» **About this exercise**
Your answer should be one number, the count of lines in the listing below containing the word "width".

» **Given information**
▬▬▬▬▬▬▬▬▬▬
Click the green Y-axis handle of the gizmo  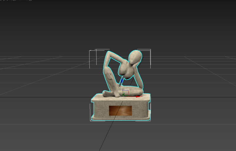(124, 95)
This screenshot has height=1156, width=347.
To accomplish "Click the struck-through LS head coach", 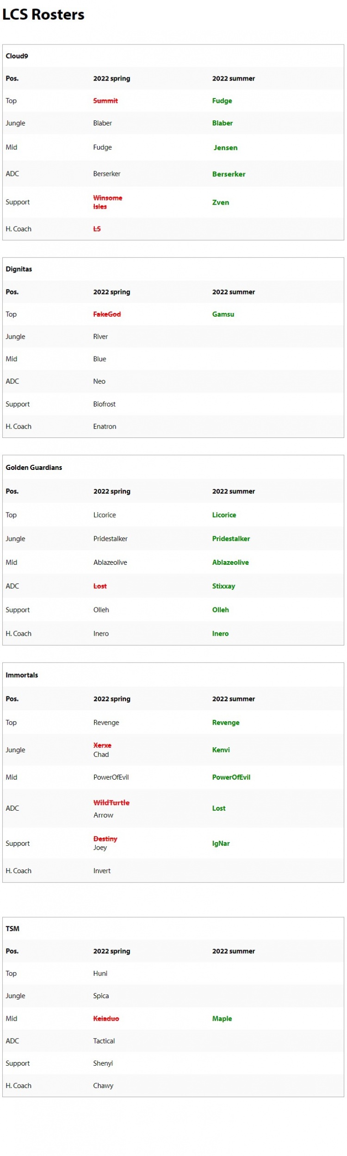I will (97, 229).
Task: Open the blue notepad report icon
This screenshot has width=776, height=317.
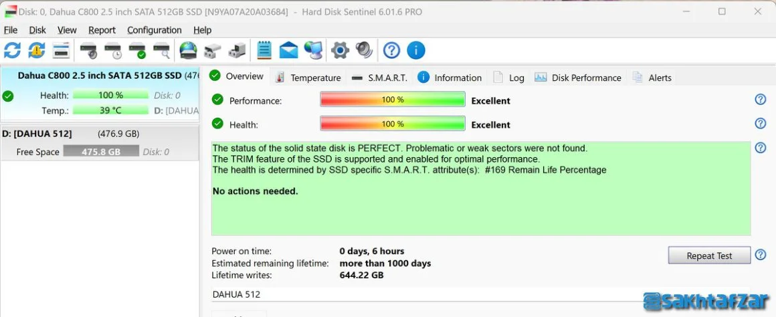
▬▬▬▬▬▬▬▬▬▬
» **Answer below**
2